> _EXERCISE BRIEF_: With both ends included, repeat exactly the lines of the entries below from the one containing "Viewport: 1055px width, 736px" down to the one containing "This screenshot has width=1242, height=1041.", and no others.

> _TASK INPUT_:

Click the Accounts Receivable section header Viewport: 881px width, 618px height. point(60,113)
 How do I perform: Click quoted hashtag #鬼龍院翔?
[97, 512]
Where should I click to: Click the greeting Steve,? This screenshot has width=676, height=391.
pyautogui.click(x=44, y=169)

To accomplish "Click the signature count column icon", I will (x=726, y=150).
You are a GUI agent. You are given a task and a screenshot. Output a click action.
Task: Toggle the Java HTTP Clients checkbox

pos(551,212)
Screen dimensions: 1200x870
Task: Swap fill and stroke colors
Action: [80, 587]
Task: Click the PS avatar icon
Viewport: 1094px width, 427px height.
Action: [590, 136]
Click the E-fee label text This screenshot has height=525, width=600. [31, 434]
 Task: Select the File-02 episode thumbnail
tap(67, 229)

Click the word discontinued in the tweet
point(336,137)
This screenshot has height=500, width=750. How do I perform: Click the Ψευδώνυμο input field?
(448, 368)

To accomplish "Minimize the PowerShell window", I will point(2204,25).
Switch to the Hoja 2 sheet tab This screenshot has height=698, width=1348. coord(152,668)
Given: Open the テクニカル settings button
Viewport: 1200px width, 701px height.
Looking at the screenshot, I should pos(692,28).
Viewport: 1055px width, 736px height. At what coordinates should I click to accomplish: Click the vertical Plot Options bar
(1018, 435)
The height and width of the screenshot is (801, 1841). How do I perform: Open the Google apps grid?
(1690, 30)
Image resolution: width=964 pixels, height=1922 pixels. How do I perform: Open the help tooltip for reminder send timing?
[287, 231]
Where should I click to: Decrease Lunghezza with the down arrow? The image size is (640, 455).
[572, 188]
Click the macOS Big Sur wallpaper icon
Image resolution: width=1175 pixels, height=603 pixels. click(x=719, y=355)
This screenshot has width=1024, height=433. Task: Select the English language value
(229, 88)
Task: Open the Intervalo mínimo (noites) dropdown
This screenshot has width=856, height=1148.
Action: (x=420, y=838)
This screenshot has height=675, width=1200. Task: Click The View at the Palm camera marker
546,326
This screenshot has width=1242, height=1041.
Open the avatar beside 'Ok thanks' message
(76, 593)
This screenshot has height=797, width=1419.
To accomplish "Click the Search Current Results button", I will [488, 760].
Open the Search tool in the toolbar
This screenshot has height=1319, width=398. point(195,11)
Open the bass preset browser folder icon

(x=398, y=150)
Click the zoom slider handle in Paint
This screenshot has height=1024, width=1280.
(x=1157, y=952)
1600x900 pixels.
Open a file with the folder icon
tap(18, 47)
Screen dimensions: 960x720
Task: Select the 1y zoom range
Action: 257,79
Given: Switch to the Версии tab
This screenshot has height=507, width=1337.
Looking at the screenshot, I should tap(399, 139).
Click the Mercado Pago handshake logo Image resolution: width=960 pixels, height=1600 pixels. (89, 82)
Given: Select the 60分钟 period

> _RESPONSE BELOW_:
Viewport: 1055px width, 736px height. At what coordinates should I click to accomplish: Click the vertical Plot Options bar
(1018, 435)
The height and width of the screenshot is (801, 1841). How do I perform: Open the Google apps grid?
(1690, 30)
Image resolution: width=964 pixels, height=1922 pixels. How do I perform: Open the help tooltip for reminder send timing?
[287, 231]
Where should I click to: Decrease Lunghezza with the down arrow? The image size is (640, 455).
[572, 188]
Click the macOS Big Sur wallpaper icon
Image resolution: width=1175 pixels, height=603 pixels. click(x=719, y=355)
This screenshot has width=1024, height=433. Task: Select the English language value
(229, 88)
Task: Open the Intervalo mínimo (noites) dropdown
This screenshot has width=856, height=1148.
Action: (x=420, y=838)
This screenshot has height=675, width=1200. Task: Click The View at the Palm camera marker
546,326
This screenshot has width=1242, height=1041.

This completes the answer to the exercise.